▸ Your task
Every line from the one bearing "Instruction: Click the 대면상세확인 button" through the last line of the entries should be printed exactly, with no other output.

▸ Input records

::::::

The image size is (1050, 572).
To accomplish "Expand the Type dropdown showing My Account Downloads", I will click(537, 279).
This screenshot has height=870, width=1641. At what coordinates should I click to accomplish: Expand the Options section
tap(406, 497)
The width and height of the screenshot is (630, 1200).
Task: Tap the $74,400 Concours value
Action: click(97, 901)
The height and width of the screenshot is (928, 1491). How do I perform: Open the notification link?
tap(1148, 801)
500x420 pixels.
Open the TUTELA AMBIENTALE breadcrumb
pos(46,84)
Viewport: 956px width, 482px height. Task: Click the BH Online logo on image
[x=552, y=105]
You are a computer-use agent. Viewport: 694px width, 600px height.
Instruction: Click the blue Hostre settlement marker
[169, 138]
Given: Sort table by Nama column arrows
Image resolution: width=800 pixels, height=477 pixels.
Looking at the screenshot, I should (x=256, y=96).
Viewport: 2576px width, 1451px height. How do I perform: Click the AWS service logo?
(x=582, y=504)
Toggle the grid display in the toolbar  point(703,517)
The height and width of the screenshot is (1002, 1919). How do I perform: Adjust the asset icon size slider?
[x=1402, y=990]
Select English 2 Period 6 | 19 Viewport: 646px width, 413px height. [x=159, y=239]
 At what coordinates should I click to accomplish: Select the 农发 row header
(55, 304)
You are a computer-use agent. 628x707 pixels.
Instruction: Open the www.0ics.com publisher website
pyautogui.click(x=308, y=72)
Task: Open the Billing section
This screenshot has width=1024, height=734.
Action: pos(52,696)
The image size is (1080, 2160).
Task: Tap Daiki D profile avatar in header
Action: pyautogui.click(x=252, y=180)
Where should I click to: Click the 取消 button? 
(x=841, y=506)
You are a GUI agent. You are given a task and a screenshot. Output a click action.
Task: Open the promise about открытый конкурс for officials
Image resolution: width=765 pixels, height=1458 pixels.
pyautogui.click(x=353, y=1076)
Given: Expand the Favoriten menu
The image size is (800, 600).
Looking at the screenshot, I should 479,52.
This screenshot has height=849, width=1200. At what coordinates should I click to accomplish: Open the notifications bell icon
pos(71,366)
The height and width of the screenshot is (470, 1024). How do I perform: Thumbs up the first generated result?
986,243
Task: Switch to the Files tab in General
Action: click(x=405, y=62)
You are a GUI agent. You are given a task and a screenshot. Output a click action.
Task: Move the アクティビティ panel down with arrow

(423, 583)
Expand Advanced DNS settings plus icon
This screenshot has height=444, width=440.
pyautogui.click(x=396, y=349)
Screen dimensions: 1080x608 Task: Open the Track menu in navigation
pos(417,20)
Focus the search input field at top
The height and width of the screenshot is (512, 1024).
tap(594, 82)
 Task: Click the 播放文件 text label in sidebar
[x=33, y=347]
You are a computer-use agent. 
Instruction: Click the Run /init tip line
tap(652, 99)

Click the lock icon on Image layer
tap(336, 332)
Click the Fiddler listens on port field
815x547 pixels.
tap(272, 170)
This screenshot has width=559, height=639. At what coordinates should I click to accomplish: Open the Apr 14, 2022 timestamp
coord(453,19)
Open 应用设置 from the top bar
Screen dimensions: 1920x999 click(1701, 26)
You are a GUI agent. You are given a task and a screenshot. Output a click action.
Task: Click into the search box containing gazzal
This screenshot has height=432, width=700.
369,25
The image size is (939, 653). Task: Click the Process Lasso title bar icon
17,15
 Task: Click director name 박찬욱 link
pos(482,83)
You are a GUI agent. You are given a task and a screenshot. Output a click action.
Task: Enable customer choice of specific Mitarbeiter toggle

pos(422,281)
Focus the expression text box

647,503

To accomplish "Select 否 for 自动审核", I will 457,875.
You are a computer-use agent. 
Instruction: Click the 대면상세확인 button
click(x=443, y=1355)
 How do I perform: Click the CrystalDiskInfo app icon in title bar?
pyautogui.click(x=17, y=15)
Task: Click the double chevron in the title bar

::::::

▸ Response to the exercise
Instruction: Click the 대면상세확인 button
click(x=443, y=1355)
 How do I perform: Click the CrystalDiskInfo app icon in title bar?
pyautogui.click(x=17, y=15)
Task: Click the double chevron in the title bar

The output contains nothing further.